Penguin Magazine has announced the winners and runners-up for this year’s Cover Design Awards, an award for emerging designers that received around 1,800 submissions this year.
Until 2022, the competition was known as the Student Design Award, but it was open to emerging designers without higher education, and about a third of this year’s finalists were such designers.
The adult fiction category called for submissions for Daisy Jones and the Six, written by Taylor Jenkins Reid, a novel about a 70s rock band that became a Sunday Times bestseller and was later adapted into an Amazon Prime series.
Cadi Rhind won first place with her heavily shadowed design, pictured above, which was inspired by 70s music playing on road trips with her dad and her subsequent interest in typography and design from that era.
The adult non-fiction book of the year was Atomic Habits by James Clear, which explains how small behavioral changes can transform a life. George Griffiths won the top prize in this category for his layered, fragmented design made from pieces of torn material such as cardboard and paper patched together.

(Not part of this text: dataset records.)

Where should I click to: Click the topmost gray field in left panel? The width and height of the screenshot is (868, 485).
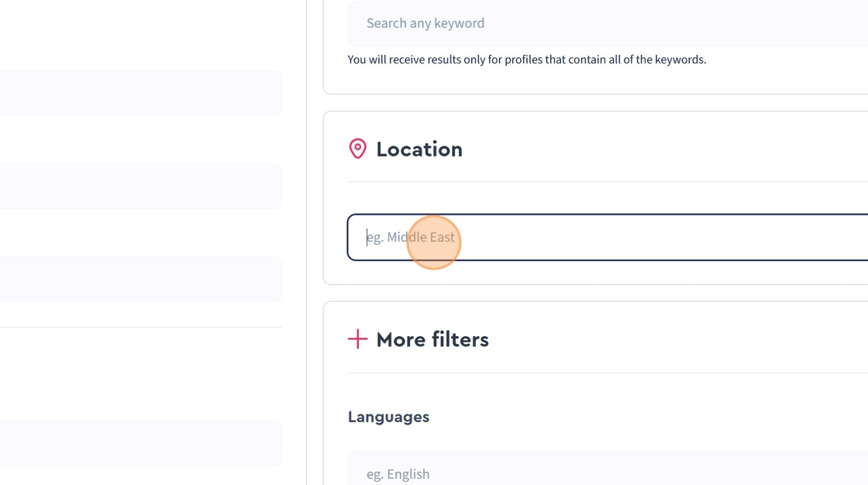click(140, 93)
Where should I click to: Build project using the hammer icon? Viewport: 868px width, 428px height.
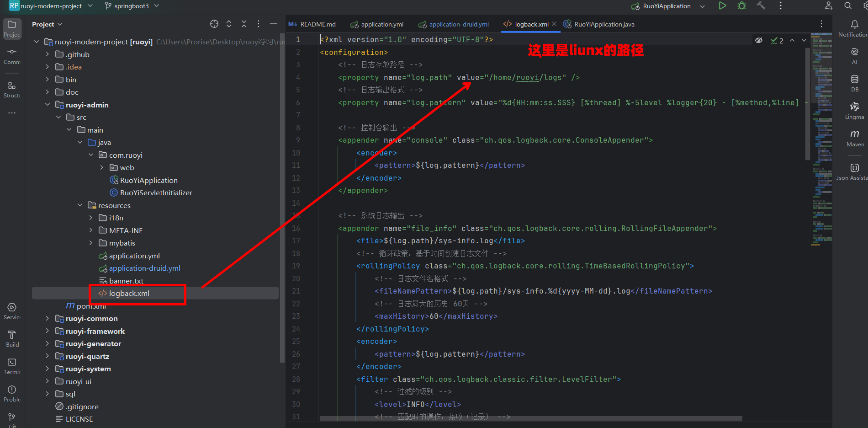tap(761, 6)
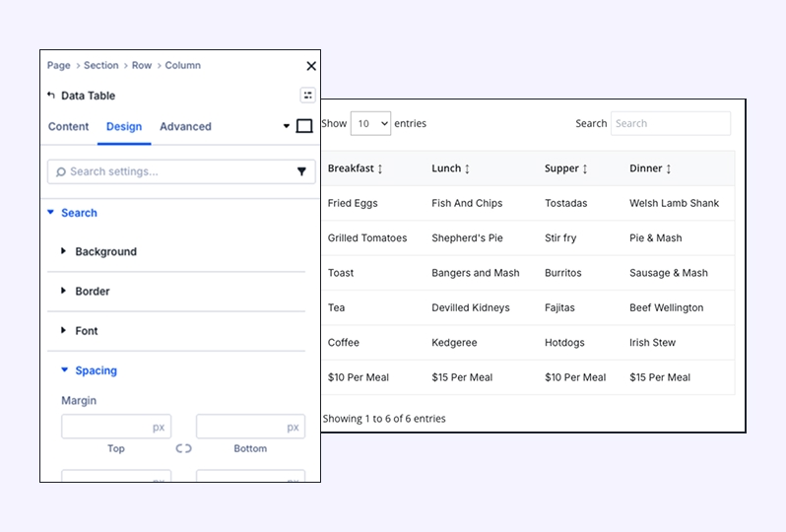Open the Show entries count dropdown
Screen dimensions: 786x532
click(x=370, y=124)
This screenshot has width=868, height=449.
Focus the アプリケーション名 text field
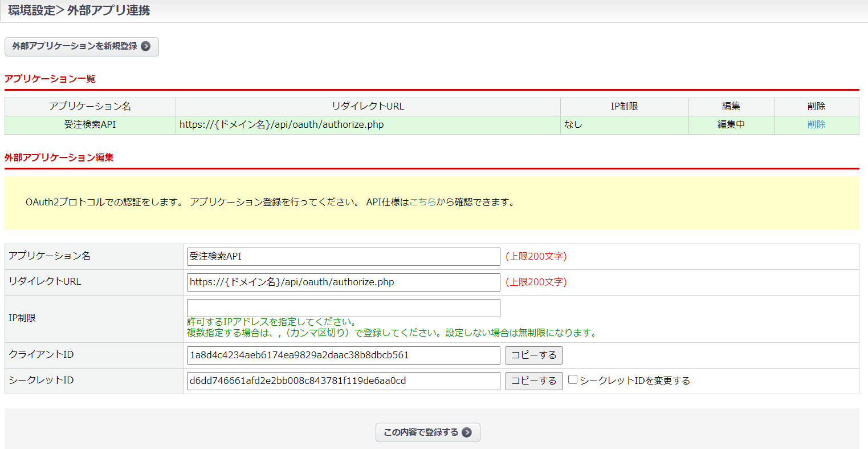[x=343, y=257]
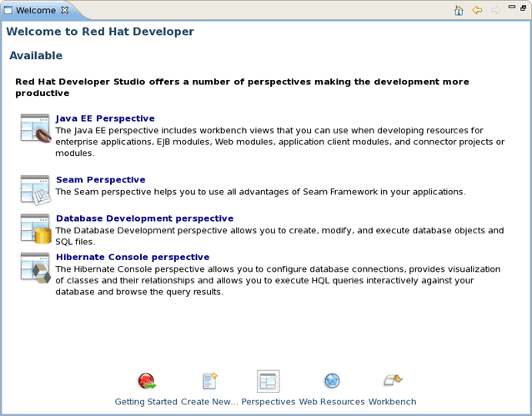532x416 pixels.
Task: Click the Create New document icon
Action: [x=210, y=382]
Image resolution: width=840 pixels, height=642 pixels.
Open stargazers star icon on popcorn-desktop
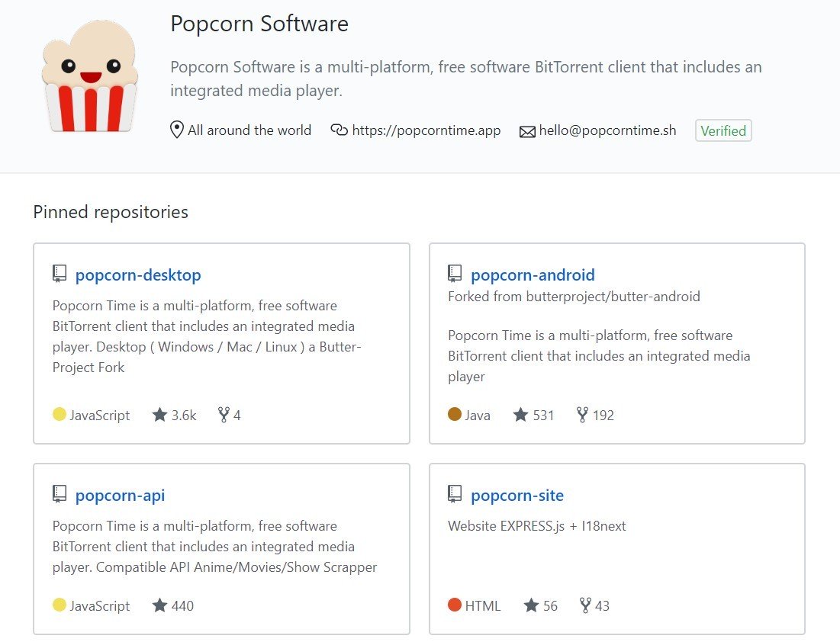click(159, 415)
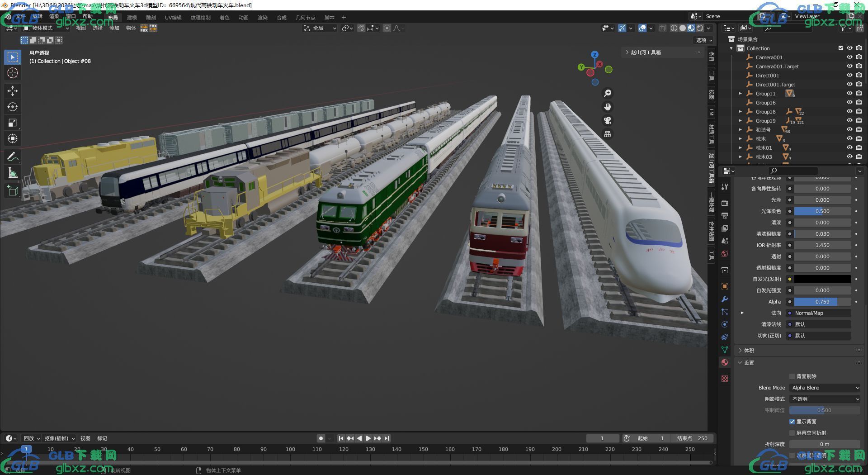The height and width of the screenshot is (475, 868).
Task: Select the Rotate tool
Action: point(13,107)
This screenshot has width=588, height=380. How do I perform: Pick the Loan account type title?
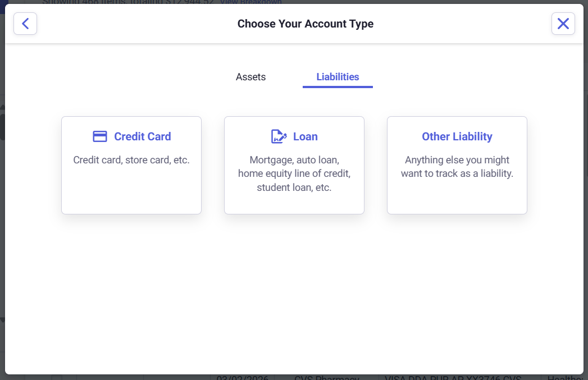click(x=305, y=136)
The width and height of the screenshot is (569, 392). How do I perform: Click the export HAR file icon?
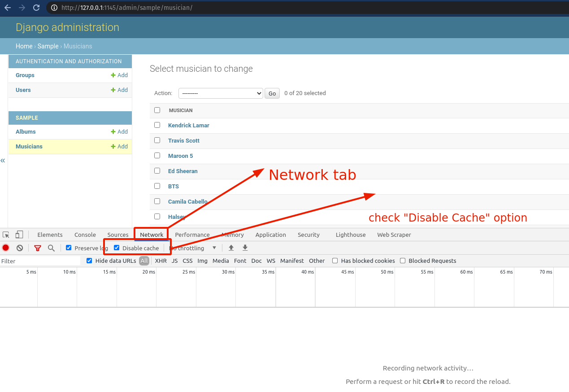[x=245, y=248]
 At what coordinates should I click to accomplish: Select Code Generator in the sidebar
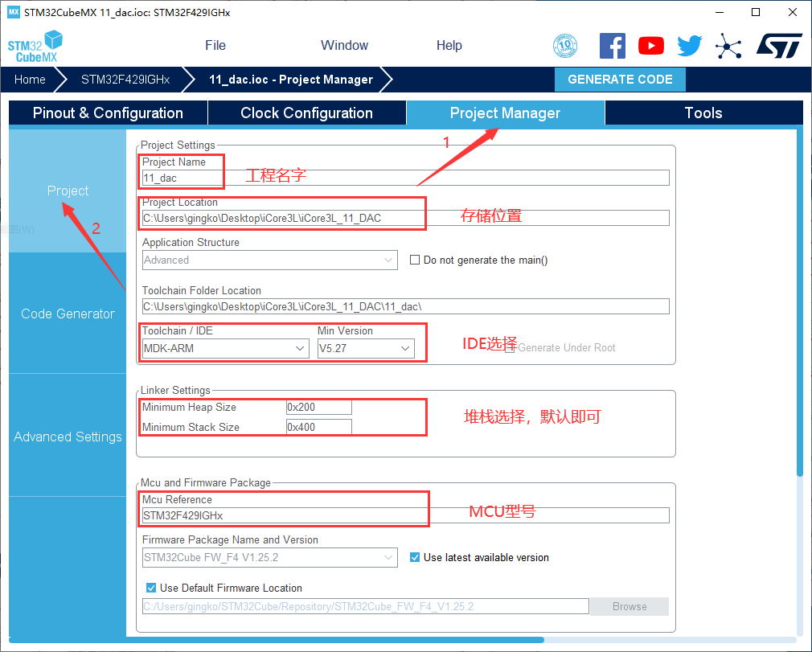68,314
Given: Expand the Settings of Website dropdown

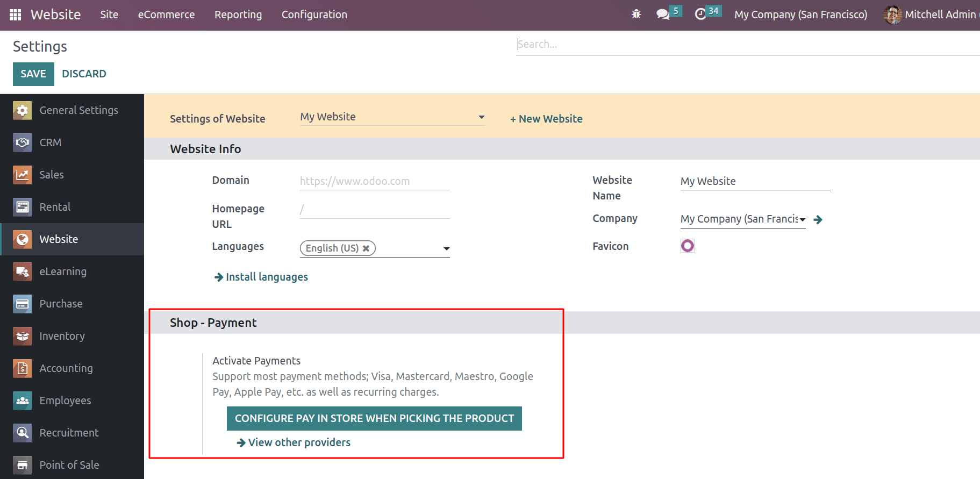Looking at the screenshot, I should [x=481, y=117].
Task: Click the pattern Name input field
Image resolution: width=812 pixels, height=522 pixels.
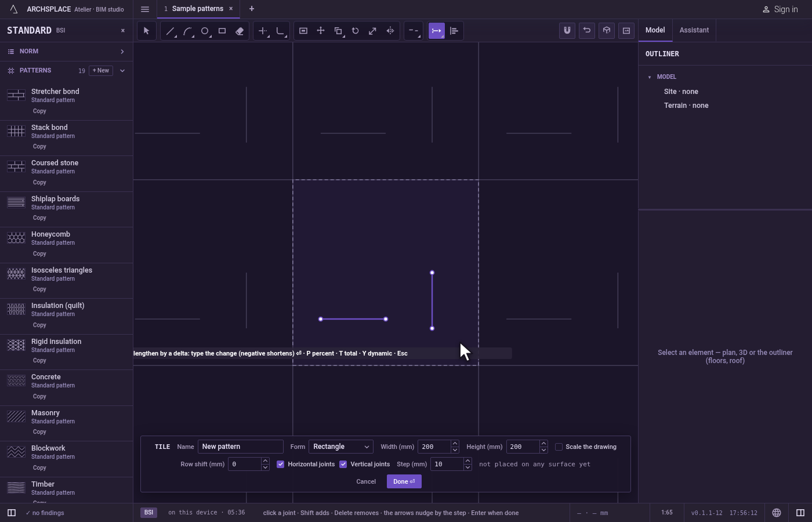Action: coord(241,447)
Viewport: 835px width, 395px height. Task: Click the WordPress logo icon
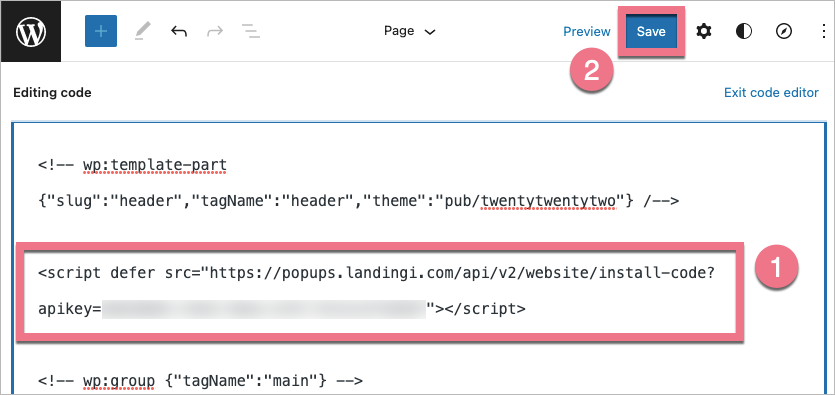(x=31, y=31)
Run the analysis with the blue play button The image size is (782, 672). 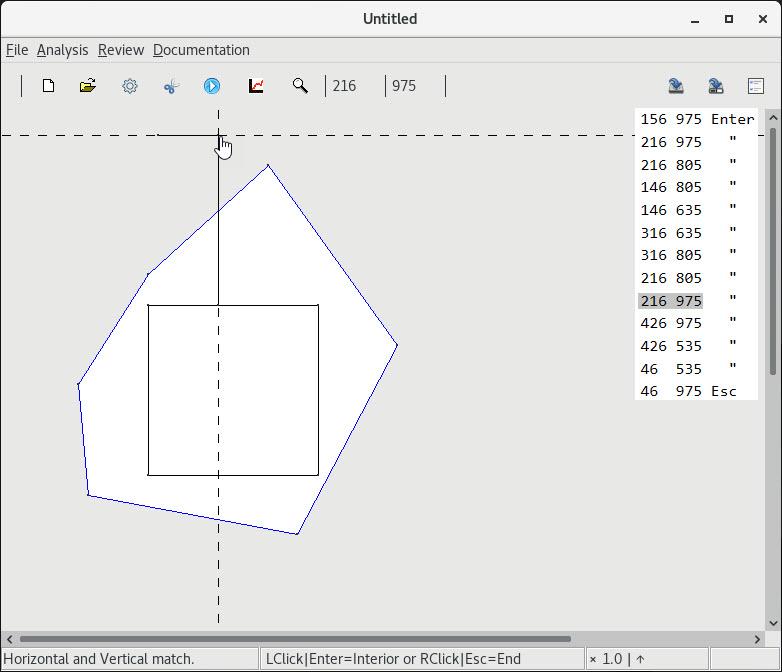point(212,86)
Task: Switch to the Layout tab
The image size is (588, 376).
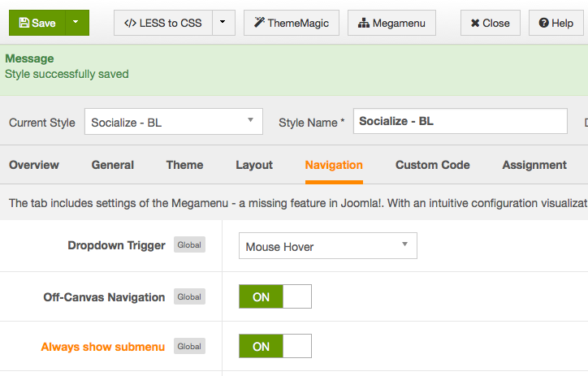Action: [254, 165]
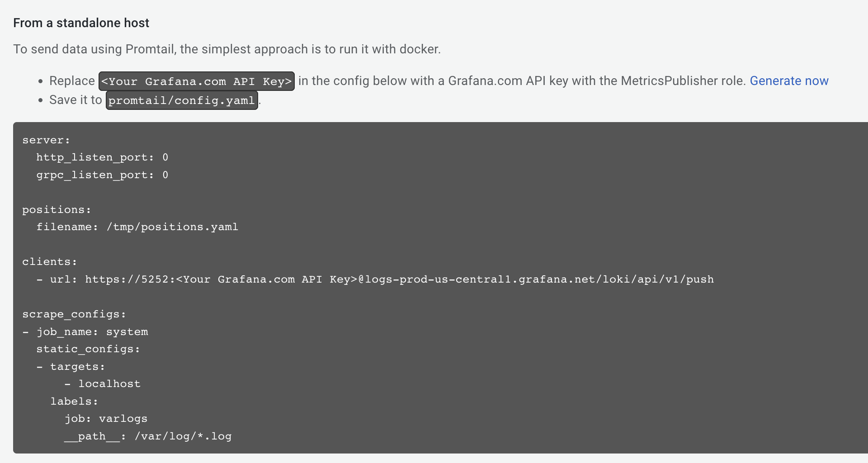The height and width of the screenshot is (463, 868).
Task: Click the "filename: /tmp/positions.yaml" line
Action: click(x=137, y=227)
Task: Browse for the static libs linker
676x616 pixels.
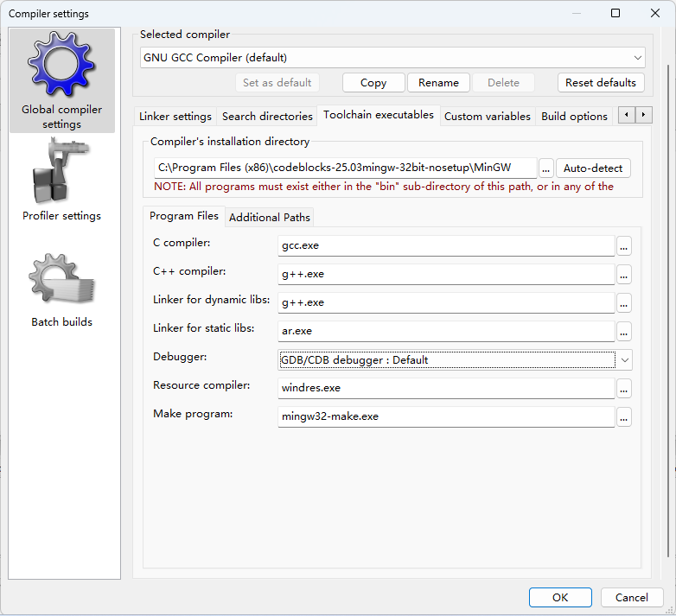Action: 624,332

Finally, the children’s category for ages 9 to 11 was based on Nazneen Ahmed Pathak’s City of Stolen Magic, a fantasy take on colonial history. The winner was Charlotte Jennings’ design, which Anna Bilson, children’s art director at Penguin Random House, praised for “expanding the world within the book.”
Each winner will receive six months’ mentoring from a member of the Penguin Art department, and all winners and runners-up will receive a tablet and design book.